<<<<

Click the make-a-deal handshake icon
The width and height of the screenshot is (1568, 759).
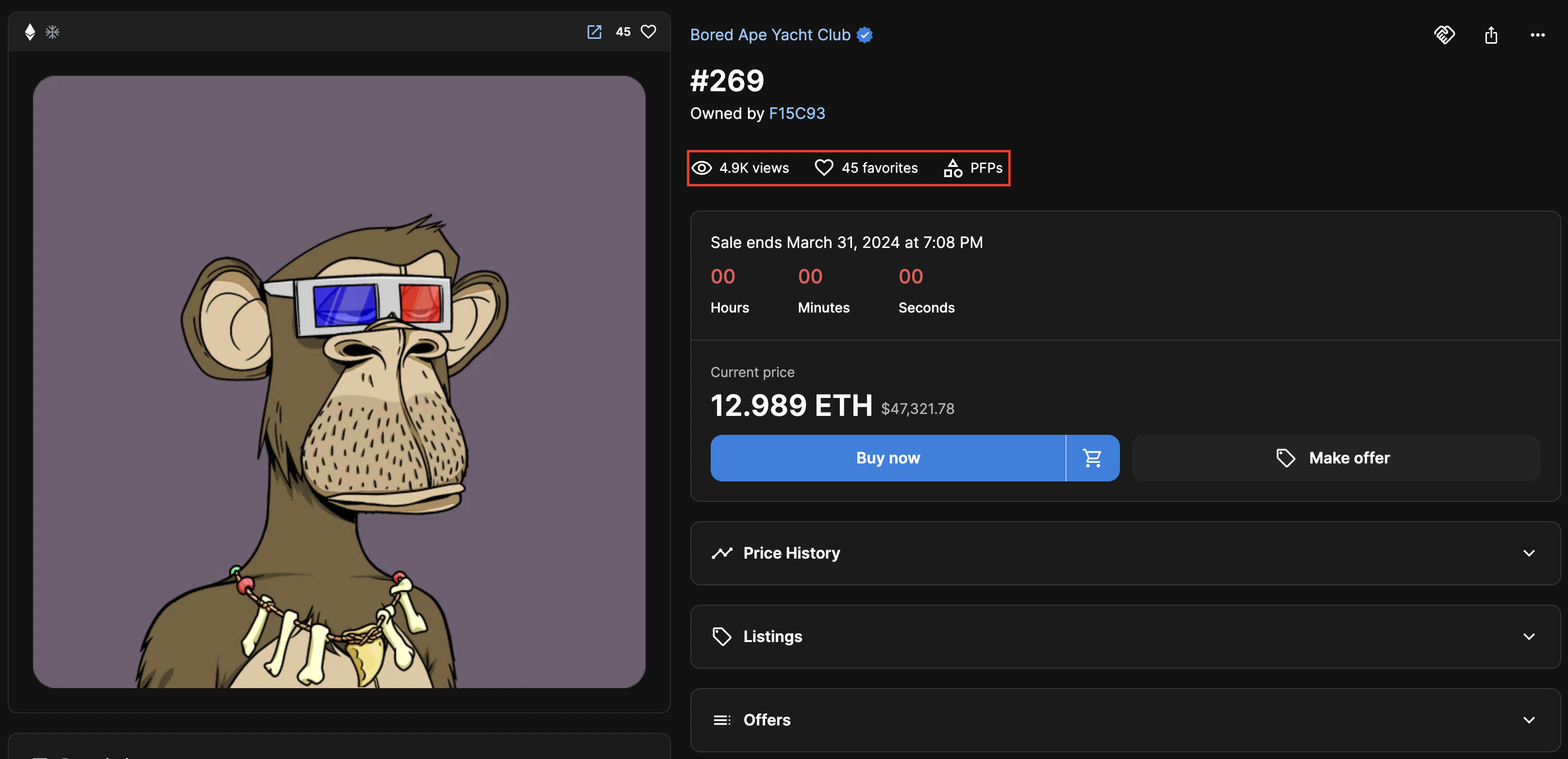(x=1444, y=34)
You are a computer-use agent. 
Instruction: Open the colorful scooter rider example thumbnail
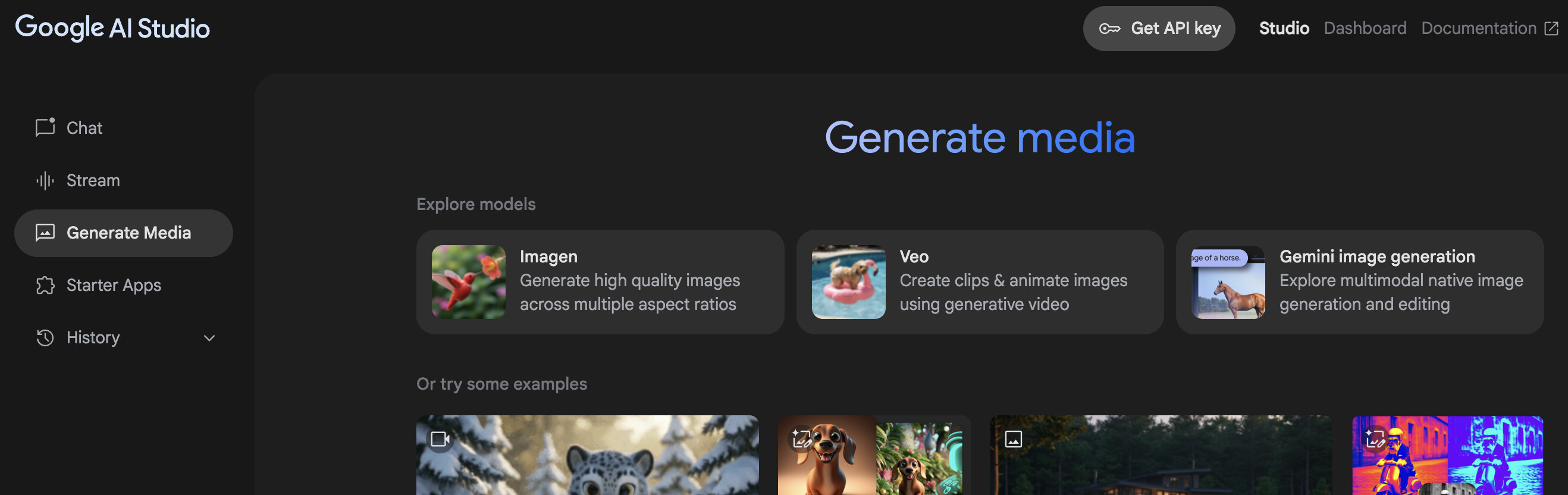click(x=1447, y=457)
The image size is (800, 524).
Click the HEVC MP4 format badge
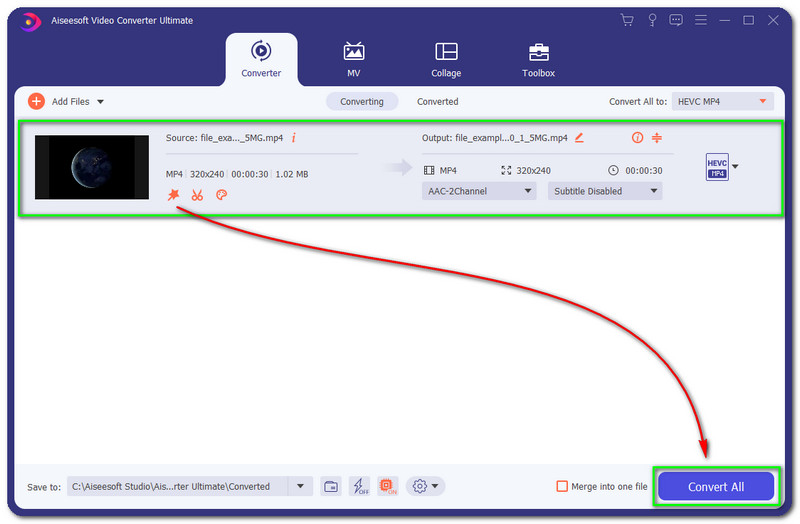point(716,167)
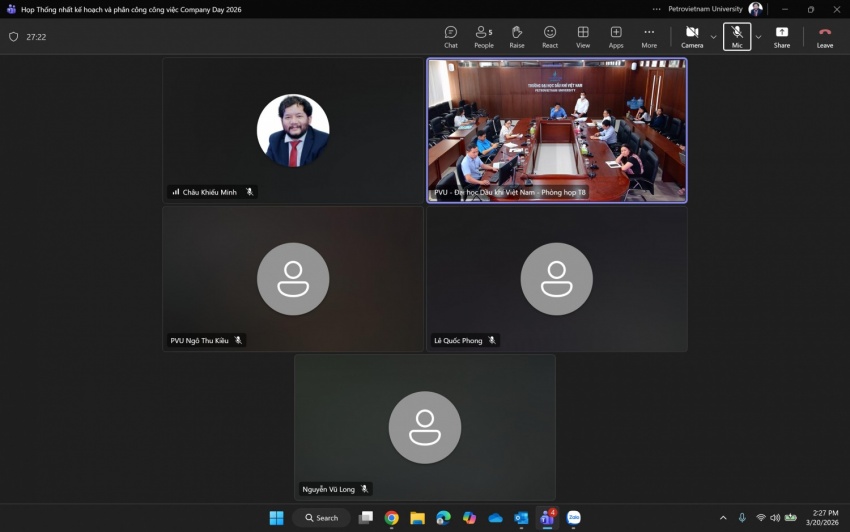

>>>>

▸ What is required
Omitting all pictures, copy the preceding entries without any alteration.

▸ Your solution
Click the make-a-deal handshake icon
The width and height of the screenshot is (1568, 759).
(x=1444, y=34)
You are a computer-use agent. 
Instruction: Open the colorful scooter rider example thumbnail
click(x=1447, y=457)
The image size is (800, 524).
Click the HEVC MP4 format badge
point(716,167)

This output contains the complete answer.